Task objective: Nothing but the lines from the one containing "The width and height of the screenshot is (1002, 623)." through the last line of the data below should be returned, each exactly as it stands, pictures excluded.

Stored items

• • • • • • •

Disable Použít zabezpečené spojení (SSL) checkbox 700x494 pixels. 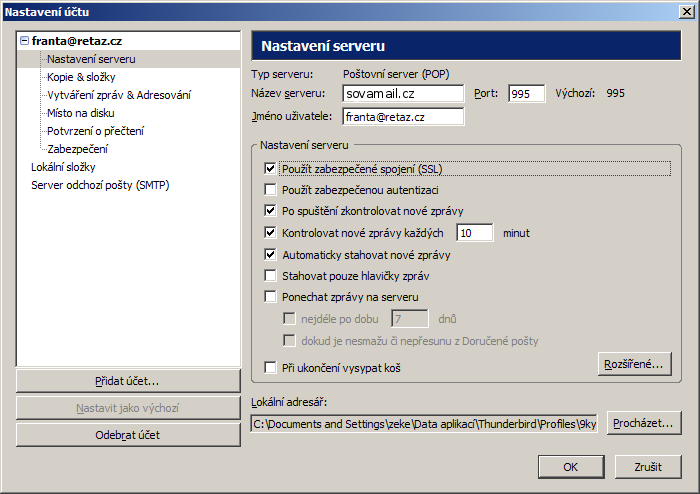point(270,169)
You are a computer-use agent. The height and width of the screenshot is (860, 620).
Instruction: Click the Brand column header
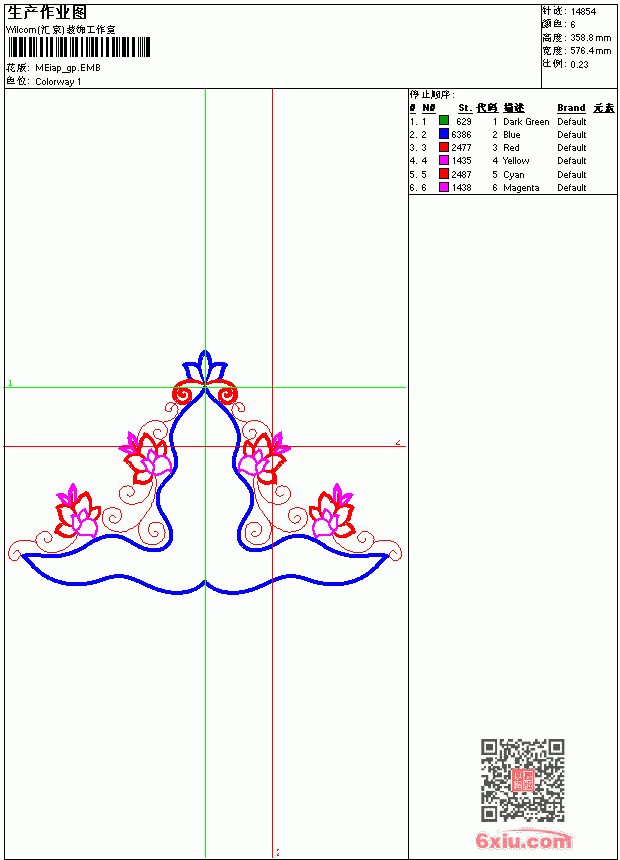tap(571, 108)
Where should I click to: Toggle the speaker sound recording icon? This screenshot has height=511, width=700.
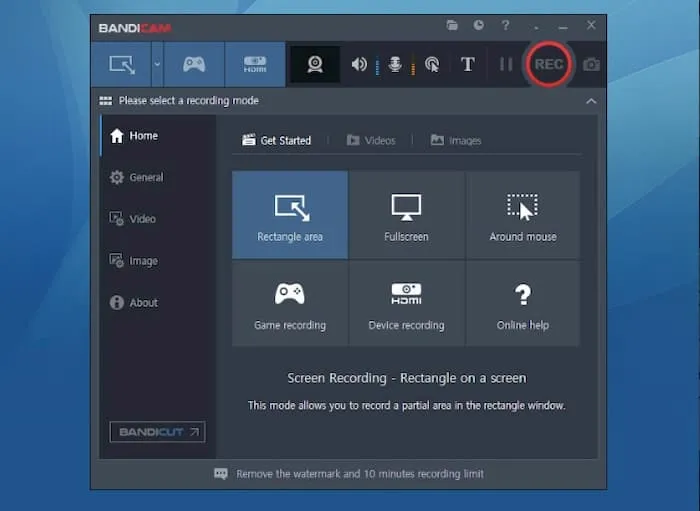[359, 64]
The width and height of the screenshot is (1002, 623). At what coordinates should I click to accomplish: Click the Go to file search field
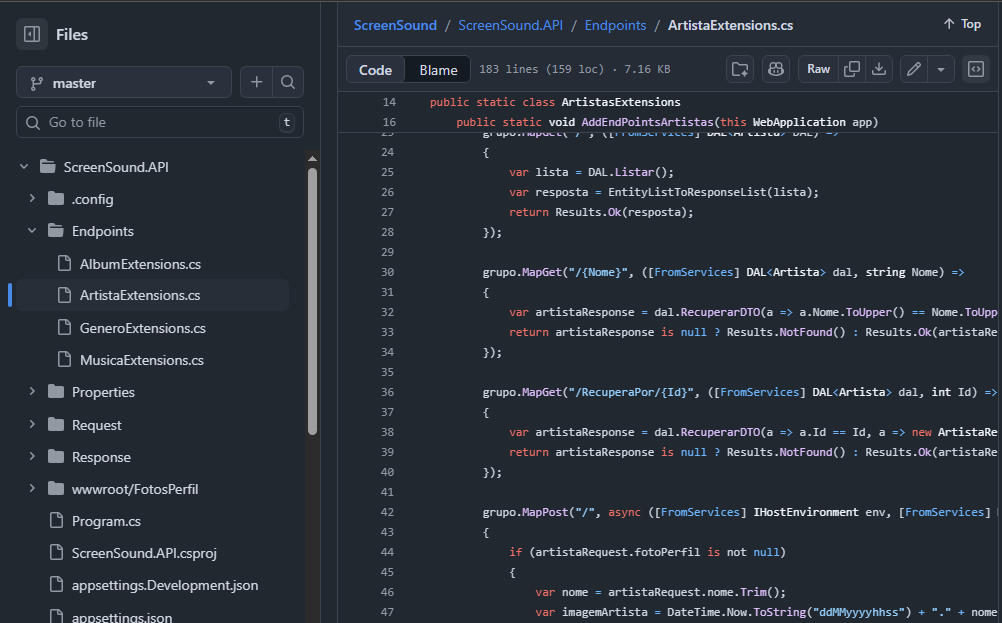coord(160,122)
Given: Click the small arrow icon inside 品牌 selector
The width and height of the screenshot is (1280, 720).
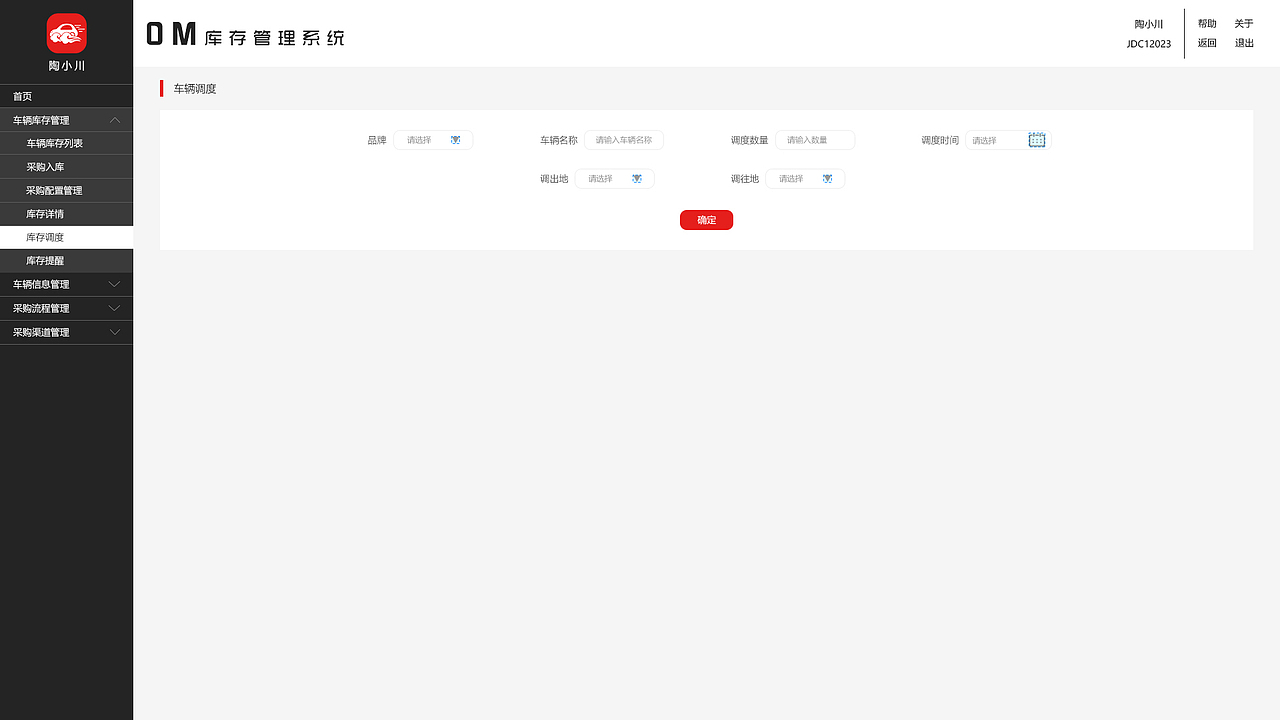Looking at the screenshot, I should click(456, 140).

• • • • • • •

Answer for the task:
The width and height of the screenshot is (1002, 623). At what coordinates should I click to accomplish: Click the Go to file search field
coord(160,122)
Given: Click the small arrow icon inside 品牌 selector
The width and height of the screenshot is (1280, 720).
Looking at the screenshot, I should click(456, 140).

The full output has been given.